What you have to do: Those lines of the data that hold the word "output" are to be copied out.

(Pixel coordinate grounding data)
————————

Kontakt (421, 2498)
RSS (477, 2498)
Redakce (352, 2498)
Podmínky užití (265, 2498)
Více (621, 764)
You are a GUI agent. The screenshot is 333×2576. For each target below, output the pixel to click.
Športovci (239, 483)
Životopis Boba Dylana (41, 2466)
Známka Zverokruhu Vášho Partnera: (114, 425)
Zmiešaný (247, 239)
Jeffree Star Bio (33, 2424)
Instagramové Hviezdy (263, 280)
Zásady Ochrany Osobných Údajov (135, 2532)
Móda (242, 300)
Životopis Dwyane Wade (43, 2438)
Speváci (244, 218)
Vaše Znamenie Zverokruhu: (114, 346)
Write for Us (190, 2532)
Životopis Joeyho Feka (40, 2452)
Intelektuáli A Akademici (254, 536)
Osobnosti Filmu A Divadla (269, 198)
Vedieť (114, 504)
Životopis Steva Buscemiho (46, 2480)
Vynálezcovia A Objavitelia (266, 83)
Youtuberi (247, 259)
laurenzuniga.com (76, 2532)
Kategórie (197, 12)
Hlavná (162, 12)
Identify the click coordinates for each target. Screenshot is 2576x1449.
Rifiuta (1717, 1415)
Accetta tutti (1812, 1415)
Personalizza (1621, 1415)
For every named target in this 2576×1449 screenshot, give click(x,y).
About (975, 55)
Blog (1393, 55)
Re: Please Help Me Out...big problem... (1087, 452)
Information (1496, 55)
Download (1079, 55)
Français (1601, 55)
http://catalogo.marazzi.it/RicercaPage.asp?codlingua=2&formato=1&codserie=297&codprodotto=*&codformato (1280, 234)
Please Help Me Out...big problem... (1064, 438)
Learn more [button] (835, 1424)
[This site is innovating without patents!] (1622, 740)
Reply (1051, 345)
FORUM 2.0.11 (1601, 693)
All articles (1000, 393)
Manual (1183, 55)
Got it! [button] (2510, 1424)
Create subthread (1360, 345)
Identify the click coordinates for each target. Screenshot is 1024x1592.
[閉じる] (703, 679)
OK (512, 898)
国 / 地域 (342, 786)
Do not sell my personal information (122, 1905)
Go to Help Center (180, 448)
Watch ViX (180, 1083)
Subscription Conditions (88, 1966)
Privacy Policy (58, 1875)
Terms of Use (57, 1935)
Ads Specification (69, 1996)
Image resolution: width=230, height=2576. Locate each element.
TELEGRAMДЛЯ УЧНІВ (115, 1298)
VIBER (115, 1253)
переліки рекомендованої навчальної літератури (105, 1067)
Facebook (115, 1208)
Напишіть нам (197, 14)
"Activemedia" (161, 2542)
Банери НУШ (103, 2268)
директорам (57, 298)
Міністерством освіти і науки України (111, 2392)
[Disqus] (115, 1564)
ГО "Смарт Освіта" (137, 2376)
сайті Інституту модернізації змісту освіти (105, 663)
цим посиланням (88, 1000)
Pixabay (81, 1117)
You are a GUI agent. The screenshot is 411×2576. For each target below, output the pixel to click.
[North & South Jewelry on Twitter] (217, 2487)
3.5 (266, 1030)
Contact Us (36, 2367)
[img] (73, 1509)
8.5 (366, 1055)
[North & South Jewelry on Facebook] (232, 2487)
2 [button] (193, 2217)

————————

Result of this task:
You are a GUI agent. The screenshot is 333×2576. For each target below, output the pixel to click.
You are a GUI agent. The screenshot is 411×2576. For each target below, output the pixel to click.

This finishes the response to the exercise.